DIRECTIONS: Resume the passage on the IRIS EMTF database and its DOI strategy, starting right after its final sentence.

SELECTION:
::::

Using EMTF FCU and the new XML-based data format, we for the first time put together a searchable public resource for MT TFs, IRIS EMTF data product at the IRIS DMC (IRIS EMTF, 2018; see also Trabant et al., 2012; Kelbert et al., 2018a). This international database currently includes 5186 sites from 124 surveys collected in the scope of 16 projects. We have made it easy for the community to archive their MT data, and we continue to solicit and receive data contributions. This database is currently widely used by the international MT and space weather communities for teaching and research. Thus, our EMTF XML development has for the first time allowed global and extensive MT data sharing, allowing MT researchers easy access to modern and historical data worldwide.

We also worked with IRIS to develop a DOI strategy for MT data. Data collection and processing require a lot of effort and do not necessarily result in a publication. The capability to assign DOIs to data sets stored at IRIS, directly, thus making them citable for career-related purposes, provides an invaluable incentive to MT community members to continue sharing their data. Additionally, citing the data sets helps track the end-users of each of the data collection efforts, both to assess the usefulness of a project and to propagate corrections and data-related information to the end users. Initially, IRIS DMC could only effectively assign a DOI to (1) all of MT TFs together or (2) each specific data submission. Unfortunately, assigning a separate DOI to each of the data files would result in an unmanageable database; most end users would use hundreds of sites in each journal publication and would not be able to cite each data file independently (rendering the DOIs useless because they would not be used in practice). On the other hand, a citation to the IRIS EMTF database as a whole would not give the necessary credit to the principal investigators for their efforts in data collection. We have agreed on a strategy that would assign a separate DOI to each Project/Survey combination found in the database. This strategy is now implemented and supported by the EMTF XML data format.

::::

DATA RECORDS:
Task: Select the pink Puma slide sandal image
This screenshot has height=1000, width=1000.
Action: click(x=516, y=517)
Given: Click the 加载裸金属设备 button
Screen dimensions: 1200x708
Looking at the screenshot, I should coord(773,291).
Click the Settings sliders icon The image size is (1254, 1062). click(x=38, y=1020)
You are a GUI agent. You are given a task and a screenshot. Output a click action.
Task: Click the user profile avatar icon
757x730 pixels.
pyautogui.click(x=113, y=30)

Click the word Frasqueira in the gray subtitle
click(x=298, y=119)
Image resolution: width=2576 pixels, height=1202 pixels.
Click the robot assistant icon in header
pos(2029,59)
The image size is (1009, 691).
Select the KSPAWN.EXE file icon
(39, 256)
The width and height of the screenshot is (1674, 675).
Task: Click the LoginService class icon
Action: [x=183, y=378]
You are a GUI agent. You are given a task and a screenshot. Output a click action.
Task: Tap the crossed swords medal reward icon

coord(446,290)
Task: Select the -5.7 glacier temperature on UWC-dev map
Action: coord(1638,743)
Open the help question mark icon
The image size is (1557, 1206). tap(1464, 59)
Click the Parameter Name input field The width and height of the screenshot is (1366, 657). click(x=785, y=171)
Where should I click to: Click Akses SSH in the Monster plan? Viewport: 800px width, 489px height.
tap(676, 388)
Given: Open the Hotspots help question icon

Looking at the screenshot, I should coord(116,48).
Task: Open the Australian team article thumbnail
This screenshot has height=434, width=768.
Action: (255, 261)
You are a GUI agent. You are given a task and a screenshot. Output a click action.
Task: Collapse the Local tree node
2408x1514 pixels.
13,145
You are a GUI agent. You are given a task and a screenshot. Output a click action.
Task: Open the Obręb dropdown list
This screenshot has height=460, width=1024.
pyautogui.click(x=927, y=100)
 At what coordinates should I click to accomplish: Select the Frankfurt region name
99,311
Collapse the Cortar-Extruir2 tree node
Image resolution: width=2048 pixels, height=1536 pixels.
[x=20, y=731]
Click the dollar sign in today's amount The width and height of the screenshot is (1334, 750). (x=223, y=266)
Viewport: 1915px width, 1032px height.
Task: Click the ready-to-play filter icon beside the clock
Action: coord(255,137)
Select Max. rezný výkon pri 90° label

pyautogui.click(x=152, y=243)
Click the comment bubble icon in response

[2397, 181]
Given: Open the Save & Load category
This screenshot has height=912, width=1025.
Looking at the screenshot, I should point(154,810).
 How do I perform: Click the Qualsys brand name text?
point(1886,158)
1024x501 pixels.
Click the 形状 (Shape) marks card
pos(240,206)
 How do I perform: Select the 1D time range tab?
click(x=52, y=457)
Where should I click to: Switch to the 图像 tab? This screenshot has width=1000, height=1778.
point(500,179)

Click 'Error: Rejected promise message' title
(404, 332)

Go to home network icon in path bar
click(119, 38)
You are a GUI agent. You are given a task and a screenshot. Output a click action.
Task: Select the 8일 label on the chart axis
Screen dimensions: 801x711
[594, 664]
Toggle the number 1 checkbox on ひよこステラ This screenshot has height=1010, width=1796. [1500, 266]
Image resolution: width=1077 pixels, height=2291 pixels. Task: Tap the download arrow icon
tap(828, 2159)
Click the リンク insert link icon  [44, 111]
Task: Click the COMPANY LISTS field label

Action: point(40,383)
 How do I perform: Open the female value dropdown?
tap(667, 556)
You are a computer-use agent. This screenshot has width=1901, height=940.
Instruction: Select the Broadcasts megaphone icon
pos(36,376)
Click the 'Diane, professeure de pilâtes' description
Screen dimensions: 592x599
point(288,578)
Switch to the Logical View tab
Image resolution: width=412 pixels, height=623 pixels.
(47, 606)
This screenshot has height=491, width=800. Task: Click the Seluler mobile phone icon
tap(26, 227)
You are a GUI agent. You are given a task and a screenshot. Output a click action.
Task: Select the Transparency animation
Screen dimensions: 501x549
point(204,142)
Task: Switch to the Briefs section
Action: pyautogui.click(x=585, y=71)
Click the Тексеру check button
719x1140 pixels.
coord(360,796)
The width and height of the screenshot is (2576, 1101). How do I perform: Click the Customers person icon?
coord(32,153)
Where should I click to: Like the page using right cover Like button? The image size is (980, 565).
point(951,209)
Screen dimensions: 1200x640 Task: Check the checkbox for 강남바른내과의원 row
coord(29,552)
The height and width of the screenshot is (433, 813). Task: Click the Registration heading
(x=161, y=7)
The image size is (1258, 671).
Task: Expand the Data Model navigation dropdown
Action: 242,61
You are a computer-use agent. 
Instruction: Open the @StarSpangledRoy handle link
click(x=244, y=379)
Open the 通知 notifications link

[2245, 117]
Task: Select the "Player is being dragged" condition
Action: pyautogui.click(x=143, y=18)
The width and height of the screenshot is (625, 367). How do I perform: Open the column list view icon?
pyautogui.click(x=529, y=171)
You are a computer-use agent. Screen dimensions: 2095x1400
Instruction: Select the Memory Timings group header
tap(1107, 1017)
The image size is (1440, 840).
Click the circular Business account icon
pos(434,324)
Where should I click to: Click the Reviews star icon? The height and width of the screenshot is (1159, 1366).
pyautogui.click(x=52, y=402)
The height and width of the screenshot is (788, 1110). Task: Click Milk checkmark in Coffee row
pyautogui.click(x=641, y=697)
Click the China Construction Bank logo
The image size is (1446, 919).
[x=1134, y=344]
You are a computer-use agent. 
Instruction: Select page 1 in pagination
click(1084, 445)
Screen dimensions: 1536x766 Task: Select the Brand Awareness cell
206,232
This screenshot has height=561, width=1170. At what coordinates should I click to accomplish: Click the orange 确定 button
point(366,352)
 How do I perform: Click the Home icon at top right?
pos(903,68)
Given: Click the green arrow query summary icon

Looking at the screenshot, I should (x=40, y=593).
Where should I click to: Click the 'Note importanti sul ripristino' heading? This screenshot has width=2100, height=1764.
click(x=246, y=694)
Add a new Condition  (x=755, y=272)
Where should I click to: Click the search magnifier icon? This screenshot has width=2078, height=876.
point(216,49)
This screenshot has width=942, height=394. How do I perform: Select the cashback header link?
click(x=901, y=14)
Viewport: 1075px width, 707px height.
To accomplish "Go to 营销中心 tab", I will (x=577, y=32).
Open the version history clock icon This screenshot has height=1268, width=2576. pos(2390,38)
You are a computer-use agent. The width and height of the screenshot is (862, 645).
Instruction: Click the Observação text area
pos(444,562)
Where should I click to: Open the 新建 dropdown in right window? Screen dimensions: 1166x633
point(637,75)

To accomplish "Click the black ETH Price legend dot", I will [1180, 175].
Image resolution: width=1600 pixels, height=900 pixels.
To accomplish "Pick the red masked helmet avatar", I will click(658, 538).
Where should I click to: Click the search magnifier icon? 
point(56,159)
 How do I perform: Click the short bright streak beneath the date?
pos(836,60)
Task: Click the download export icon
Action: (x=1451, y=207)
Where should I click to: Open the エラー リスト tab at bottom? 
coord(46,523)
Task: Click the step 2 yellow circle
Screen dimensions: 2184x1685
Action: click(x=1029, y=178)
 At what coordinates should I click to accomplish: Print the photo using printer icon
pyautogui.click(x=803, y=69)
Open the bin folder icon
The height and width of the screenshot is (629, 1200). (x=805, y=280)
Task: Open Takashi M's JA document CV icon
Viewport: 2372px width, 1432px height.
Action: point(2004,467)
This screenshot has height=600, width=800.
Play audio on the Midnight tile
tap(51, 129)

::::

ANSWER BELOW:
We conceived and developed a novel, flexible and extensible, EMTF XML data format for MT and, potentially, other EMTFs. We also developed a set of open-source EMTF XML EDI converters for MT TFs, which we have called electromagnetic transfer function format conversion utilities (EMTF FCU). For these tools, we used Fortran 90 programming language, making it straightforward for our community to embed the reading and writing routines in their codes. These utilities, which have now matured over a decade of active use, have a great deal of flexibility and correct a large number of inevitable historical metadata omissions, while also allowing the user to supply extensive optional metadata. Additionally, EMTF FCU support arbitrary coordinate rotations, as well as conversions between other common MT file formats, and they have the potential to be easily further extensible.

The novel MT format conversion utilities (EMTF FCU) and the corresponding EMTF XML data format have the following basic intentions:

  1. 1)

    Provide a more modern and general alternative to the EDI standard that would accommodate a wider range of EMTFs, and

  2. 2)

    allow for easy archiving and sharing of historical and modern EMTFs in a searchable, widely available online database.

We hope that our tools, presented here, facilitate these objectives. Nonetheless, there is much room for improvement, primarily to provide continued support for historical and emerging MT data types. EMTF FCU v4.0 is open source and easy to edit; please contribute your efforts back to the community. The value of MT among geosciences hinges on its accessibility. It is our hope that the new, self-descriptive, and searchable EMTF file format and, correspondingly, an openly available EMTF database may help facilitate better documentation and sharing practices within the MT community.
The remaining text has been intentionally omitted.